**Problem to work on**
Omit the images. Restate all of the records word for word.

(Stored data entries)
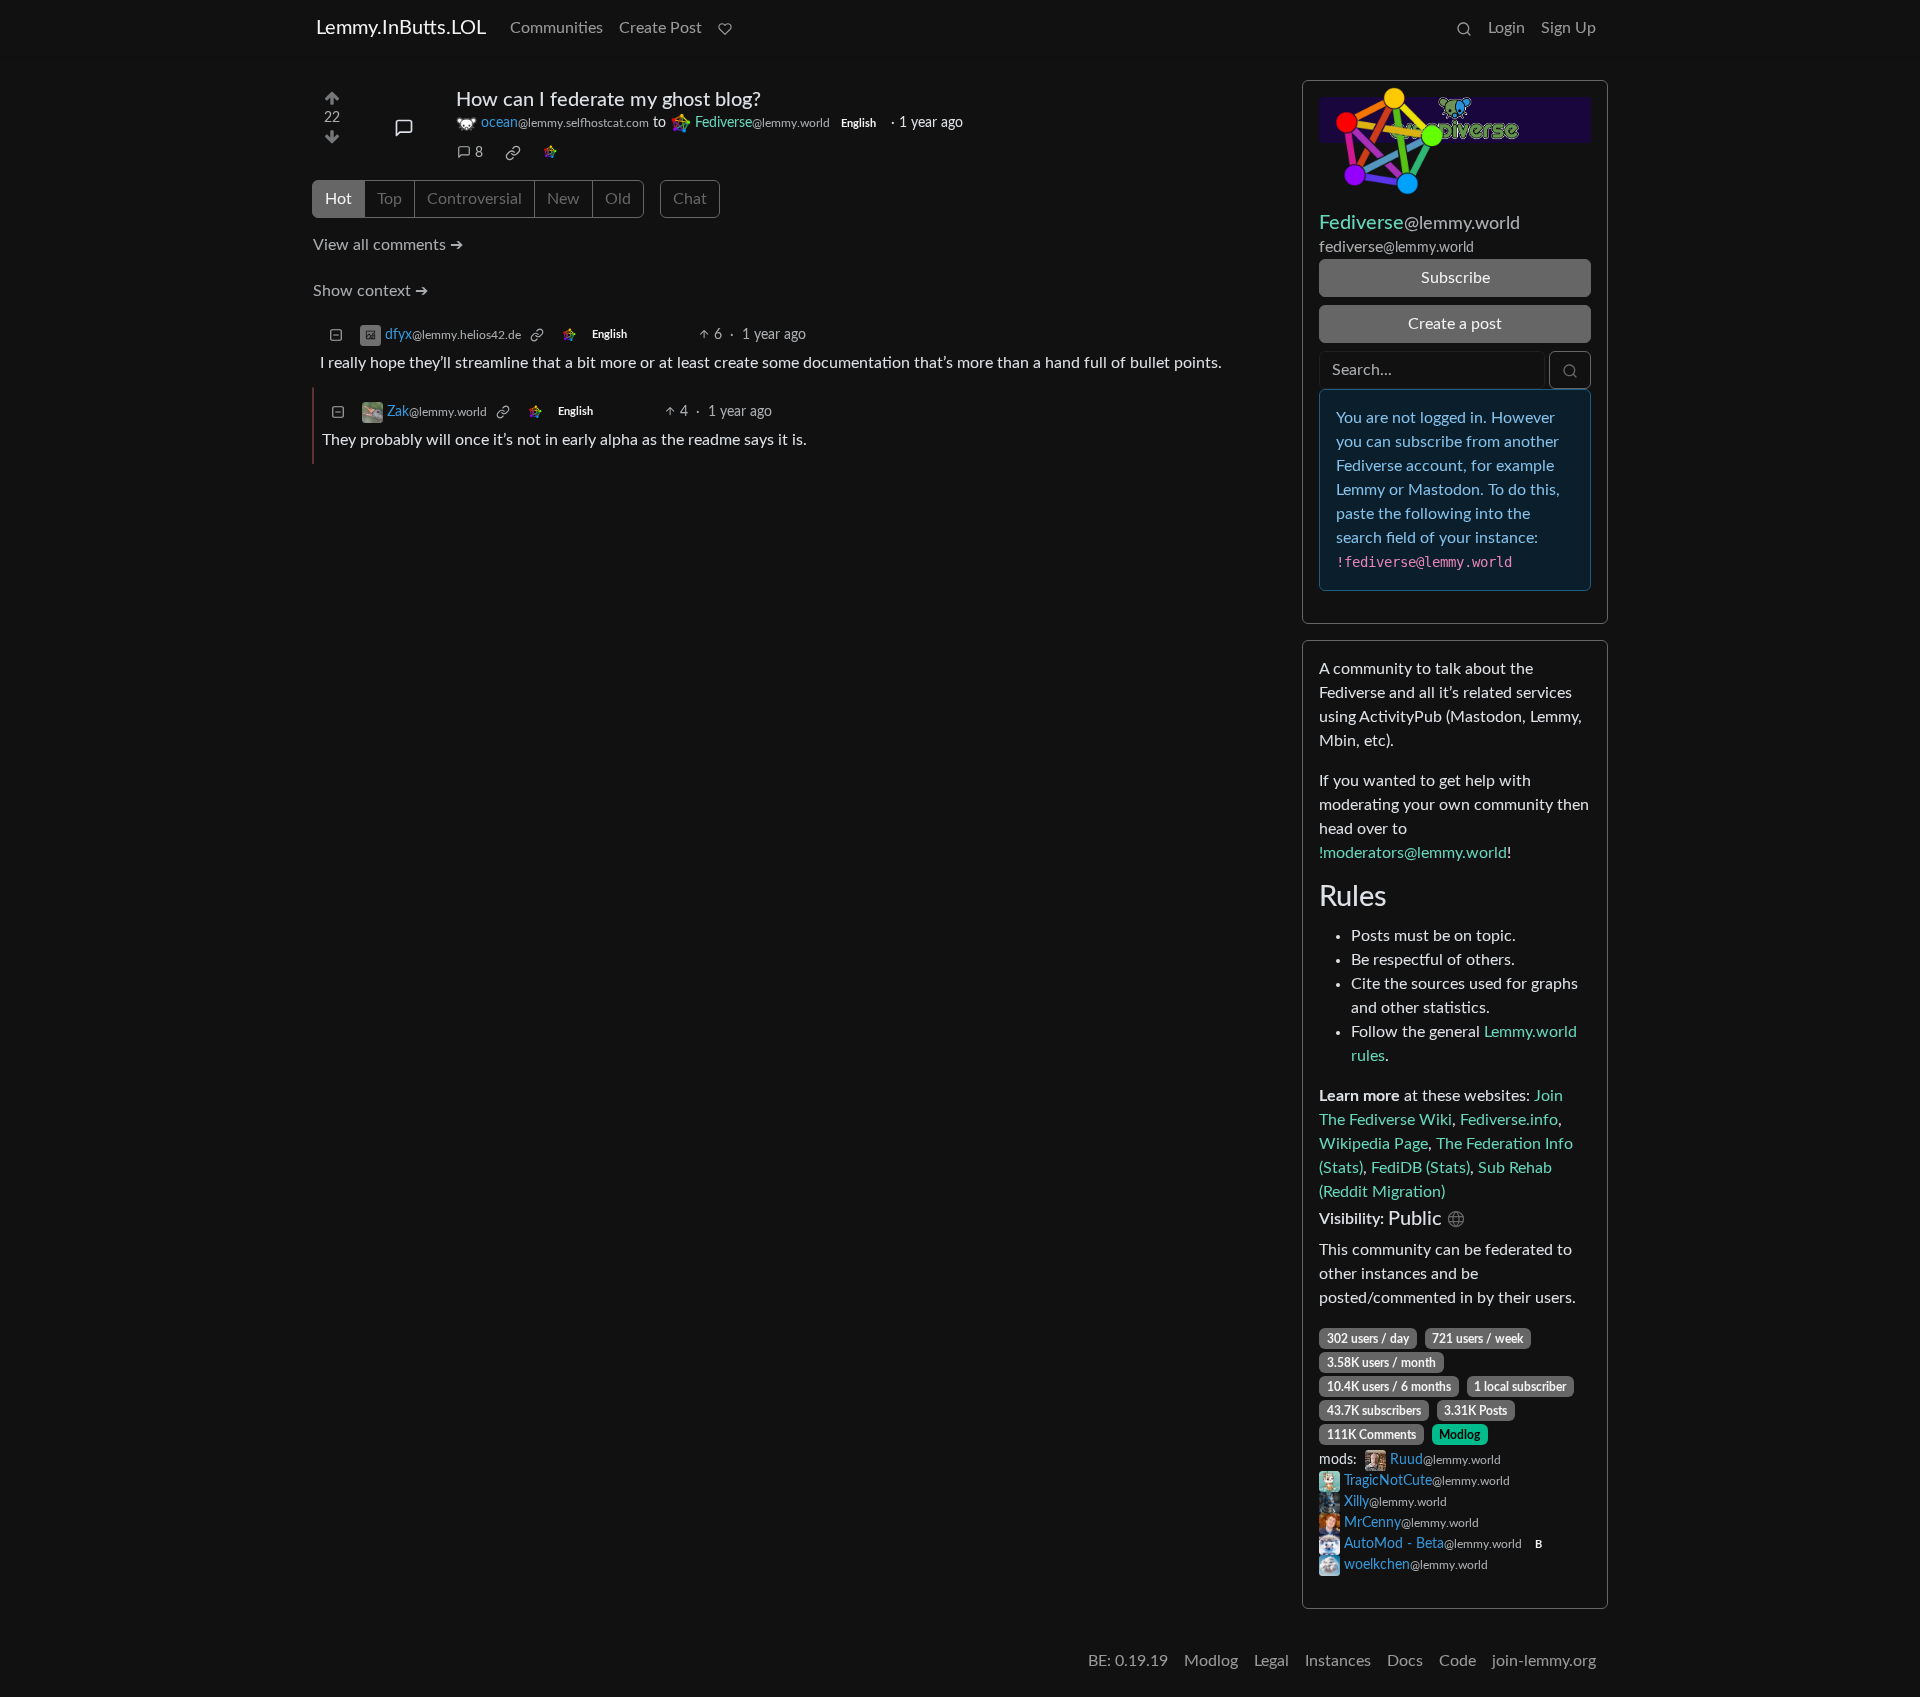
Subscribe (1455, 278)
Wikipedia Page (1373, 1144)
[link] (513, 153)
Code (1457, 1661)
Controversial (474, 199)
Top (389, 199)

**Response for this exercise**
Subscribe (1455, 278)
Wikipedia Page (1373, 1144)
[link] (513, 153)
Code (1457, 1661)
Controversial (474, 199)
Top (389, 199)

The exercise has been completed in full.